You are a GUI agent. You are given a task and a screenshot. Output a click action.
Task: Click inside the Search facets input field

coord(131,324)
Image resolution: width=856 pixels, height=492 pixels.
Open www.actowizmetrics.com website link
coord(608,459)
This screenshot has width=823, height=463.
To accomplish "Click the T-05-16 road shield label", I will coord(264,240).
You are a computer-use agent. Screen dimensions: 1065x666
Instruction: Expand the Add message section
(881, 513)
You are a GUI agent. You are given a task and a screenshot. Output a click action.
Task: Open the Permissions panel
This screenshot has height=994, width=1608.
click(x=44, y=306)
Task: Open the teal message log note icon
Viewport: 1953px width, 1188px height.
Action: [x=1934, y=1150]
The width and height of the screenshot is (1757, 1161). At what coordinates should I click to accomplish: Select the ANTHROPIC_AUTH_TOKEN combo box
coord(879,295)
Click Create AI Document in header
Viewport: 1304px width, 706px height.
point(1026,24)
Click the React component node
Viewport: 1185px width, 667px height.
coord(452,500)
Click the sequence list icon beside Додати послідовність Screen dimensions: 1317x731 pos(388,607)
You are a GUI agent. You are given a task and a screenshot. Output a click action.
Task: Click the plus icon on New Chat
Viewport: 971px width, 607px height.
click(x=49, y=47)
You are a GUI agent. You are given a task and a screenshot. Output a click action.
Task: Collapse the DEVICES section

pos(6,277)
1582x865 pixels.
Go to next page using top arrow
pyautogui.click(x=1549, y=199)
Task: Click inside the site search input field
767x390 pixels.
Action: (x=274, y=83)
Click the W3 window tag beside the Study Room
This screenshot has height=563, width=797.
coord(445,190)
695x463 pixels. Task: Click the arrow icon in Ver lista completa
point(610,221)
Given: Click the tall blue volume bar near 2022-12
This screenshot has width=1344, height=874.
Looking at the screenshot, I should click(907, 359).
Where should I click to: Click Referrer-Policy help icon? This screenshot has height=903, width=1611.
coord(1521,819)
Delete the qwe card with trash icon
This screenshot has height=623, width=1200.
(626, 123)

------------------------------------------------------------

• TASK STATEMENT
Give back, word for word, the lines of the records that run from the one holding "This screenshot has width=1344, height=874." to the very last.

• ANSWER TO THIS PROBLEM
This screenshot has width=1344, height=874.
Looking at the screenshot, I should click(907, 359).
Where should I click to: Click Referrer-Policy help icon? This screenshot has height=903, width=1611.
coord(1521,819)
Delete the qwe card with trash icon
This screenshot has height=623, width=1200.
(626, 123)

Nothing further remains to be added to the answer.